Make sure you run that command from your project’s directory, so that it has access to your project’s source code.
Then the container starts running claude code with the --dangerously-skip-permissions flag, so that claude will never pause its work to ask you whether it can run a command.
The container also maintains a tiny docker volume for persisting your claude code configuration information – including your API key and theme color preference.
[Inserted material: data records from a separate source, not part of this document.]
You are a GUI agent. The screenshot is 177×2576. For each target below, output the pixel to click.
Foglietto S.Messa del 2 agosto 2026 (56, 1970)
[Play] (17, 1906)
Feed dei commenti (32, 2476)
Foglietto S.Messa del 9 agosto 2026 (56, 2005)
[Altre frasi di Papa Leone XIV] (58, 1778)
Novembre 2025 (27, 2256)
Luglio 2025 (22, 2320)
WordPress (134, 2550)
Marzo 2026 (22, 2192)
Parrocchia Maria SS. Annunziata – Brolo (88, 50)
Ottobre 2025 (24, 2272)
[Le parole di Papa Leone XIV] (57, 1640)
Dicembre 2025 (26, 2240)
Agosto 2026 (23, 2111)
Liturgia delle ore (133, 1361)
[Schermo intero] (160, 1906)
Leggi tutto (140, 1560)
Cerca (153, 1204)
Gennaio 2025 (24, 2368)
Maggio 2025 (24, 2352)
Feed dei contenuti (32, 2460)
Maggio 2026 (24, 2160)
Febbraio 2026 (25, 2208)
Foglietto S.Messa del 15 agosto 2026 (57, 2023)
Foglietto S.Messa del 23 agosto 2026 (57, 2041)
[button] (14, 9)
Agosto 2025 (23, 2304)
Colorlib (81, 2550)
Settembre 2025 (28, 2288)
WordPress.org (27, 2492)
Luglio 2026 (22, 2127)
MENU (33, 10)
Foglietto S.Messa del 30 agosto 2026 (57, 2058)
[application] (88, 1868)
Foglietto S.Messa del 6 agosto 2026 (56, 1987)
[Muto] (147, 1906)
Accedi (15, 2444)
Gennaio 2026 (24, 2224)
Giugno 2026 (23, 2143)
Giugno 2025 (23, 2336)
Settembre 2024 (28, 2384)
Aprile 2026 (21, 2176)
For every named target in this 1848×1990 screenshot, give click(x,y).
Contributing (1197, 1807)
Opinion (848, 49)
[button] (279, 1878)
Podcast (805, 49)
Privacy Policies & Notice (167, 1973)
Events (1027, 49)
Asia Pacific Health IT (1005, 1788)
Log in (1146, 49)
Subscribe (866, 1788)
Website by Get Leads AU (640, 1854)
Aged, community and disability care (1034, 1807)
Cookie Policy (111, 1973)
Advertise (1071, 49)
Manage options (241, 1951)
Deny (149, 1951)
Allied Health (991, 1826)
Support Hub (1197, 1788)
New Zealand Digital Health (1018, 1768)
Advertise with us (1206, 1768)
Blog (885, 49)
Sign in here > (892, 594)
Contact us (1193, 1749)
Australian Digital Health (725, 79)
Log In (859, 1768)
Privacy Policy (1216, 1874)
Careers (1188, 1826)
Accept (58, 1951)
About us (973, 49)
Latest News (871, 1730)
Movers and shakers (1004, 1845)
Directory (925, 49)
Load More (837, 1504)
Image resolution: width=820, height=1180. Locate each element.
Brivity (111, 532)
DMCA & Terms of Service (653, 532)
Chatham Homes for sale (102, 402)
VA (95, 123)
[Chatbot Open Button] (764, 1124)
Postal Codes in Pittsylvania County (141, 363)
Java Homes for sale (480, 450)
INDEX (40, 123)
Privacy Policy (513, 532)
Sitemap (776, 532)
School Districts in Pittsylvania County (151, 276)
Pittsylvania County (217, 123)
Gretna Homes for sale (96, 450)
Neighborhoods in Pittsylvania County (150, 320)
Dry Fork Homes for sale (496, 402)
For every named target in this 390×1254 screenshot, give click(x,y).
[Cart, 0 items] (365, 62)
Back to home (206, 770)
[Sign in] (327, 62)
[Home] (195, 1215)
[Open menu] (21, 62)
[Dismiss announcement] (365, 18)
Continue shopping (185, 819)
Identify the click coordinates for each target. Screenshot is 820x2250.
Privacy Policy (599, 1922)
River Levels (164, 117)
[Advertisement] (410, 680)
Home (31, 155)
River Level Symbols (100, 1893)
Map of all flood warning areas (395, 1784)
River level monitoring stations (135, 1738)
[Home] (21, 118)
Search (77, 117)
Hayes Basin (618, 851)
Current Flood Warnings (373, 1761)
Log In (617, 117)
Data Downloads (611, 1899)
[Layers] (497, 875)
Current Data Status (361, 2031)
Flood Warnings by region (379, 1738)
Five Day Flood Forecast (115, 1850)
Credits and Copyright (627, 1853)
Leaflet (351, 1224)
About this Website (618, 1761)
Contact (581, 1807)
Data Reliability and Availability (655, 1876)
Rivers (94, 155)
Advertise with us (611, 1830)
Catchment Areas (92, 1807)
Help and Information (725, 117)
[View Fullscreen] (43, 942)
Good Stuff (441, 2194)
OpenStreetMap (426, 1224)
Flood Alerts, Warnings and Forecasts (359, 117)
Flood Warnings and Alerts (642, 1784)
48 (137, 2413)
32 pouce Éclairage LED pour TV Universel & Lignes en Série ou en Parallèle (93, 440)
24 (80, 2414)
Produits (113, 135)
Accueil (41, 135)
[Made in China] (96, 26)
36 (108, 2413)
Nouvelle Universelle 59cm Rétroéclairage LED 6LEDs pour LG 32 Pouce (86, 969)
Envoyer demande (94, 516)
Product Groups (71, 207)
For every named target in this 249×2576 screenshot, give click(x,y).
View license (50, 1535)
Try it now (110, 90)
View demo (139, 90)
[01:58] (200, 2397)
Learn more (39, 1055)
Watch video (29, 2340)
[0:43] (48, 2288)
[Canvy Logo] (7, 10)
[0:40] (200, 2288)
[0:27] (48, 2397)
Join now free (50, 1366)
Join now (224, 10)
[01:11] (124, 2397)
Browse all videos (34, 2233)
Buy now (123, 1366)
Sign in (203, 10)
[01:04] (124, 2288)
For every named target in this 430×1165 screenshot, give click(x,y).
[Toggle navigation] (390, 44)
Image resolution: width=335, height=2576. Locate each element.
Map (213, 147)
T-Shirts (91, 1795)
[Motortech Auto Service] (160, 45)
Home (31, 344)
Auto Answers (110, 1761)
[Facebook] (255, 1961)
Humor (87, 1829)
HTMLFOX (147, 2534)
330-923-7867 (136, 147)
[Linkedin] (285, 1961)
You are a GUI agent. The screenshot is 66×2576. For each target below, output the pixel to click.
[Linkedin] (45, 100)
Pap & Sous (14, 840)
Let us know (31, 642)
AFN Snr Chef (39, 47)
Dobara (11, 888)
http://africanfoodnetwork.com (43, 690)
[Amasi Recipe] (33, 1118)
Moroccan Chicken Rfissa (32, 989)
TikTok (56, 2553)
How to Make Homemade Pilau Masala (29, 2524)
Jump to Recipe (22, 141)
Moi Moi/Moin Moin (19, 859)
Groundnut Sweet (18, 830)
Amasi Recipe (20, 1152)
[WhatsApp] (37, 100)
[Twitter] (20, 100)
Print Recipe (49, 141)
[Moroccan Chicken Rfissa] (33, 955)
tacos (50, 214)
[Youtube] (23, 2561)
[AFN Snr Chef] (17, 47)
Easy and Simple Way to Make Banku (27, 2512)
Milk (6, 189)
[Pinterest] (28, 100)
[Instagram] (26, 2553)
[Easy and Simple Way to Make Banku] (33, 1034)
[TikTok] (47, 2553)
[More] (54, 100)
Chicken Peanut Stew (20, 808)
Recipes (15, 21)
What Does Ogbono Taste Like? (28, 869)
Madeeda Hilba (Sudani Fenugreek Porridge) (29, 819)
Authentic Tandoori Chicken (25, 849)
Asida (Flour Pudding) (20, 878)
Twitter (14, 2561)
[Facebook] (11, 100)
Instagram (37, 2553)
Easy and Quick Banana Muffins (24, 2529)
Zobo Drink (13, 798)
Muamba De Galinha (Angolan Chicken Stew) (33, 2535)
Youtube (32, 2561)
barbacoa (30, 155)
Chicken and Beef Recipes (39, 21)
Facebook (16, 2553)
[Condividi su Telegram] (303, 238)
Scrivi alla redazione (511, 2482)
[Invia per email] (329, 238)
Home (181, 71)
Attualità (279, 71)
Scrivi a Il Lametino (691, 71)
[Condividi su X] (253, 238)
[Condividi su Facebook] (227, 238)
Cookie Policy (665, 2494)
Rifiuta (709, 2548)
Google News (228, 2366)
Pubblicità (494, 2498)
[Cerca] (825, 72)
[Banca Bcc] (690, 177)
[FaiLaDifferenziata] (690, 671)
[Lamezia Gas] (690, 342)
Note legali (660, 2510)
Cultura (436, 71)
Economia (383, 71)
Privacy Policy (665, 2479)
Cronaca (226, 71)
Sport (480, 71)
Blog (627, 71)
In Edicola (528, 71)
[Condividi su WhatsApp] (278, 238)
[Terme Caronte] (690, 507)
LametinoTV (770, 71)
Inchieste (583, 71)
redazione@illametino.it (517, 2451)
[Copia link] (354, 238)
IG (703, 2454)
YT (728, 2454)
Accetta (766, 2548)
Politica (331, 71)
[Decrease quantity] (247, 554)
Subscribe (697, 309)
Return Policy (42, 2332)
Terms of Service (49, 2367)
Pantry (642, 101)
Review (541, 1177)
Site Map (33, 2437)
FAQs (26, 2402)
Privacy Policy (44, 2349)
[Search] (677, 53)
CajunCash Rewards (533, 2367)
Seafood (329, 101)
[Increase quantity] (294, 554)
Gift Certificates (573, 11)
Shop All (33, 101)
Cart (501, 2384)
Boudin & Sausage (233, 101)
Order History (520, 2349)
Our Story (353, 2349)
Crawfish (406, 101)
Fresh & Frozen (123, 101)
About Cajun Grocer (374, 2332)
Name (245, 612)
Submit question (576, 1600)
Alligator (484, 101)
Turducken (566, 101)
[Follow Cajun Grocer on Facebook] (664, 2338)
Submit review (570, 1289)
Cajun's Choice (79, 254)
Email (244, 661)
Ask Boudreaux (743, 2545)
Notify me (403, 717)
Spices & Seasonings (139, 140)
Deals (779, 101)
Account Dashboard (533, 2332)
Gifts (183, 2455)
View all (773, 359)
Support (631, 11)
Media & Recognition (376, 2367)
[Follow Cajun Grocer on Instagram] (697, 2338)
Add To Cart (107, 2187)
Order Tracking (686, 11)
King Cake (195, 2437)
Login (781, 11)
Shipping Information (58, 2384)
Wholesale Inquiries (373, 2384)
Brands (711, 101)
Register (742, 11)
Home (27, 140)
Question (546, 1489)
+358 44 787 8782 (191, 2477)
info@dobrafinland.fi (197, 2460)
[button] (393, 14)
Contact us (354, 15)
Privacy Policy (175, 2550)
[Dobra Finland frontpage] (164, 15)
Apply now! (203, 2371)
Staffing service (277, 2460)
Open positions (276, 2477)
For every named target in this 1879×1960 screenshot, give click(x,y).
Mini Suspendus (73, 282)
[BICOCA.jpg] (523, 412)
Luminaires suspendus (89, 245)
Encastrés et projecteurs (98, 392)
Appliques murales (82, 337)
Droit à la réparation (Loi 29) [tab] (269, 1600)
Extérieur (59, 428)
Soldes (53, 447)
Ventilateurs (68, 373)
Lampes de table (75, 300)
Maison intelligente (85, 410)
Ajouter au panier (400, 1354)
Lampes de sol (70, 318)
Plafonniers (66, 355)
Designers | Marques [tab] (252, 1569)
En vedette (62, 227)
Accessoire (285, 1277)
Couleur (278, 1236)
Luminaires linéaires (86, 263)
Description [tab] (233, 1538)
That’s about all it does. It has all of the same claude code features you know, such as
- shift+tab to toggle between auto-accepting edits and “plan” mode
- ctrl+enter to queue up subsequent tasks to ask the agent to perform once it’s done w the current task
I had been planning to try to set something up like this myself manually, when I came across this exerimental feature. To be honest, I was a bit surprised to see docker getting into the world of LLM coding agents as a first-class citizen. It’s not really what I’d imagine as a core part of the docker desktop product, but it is certainly a useful feature and it saved me from trying to set up all of the plumbing myself.
It also got me to update my version of Docker Desktop for the first time in four years, which was probably a good idea. 😅
How I Have Used It So Far
I have been using it for a few weeks so far, and here is what I’ve found works well.
To make good use of fully autonous coding agents, make sure you have a good AGENT.md file for your project. Any time you notice that you’re needing to nudge the agent towards or away from some behavior, it’s good to add a rule here so it doesn’t do it again.
This approach allows you to be much more nit-picky than you would be allowed to if you were giving the feedback to a junior developer, since there’s no need to help claude save face or worry about making it feeling discouraged. 🤖
Also make good use of /clear command within claude code, each time you’re working on a new task. I’ve found that code quality tends to degrade with threads that are longer than 5+ messages. If it seems like the agent is going down a rabbit hole, reset the work and start a new conversation with a better initial prompt.
The docker sandbox also passes along your git name and email, in case you want to let claude make commits on your behalf. I don’t use claude code this way, and I don’t recommend it. I’d rather let it make modification and then I can review the changes individually to stage them for commit. Letting a coding agent commit “as me” seems disengenous – if my name is going to be on the commit, I want it to be something I have reviewed and approve of.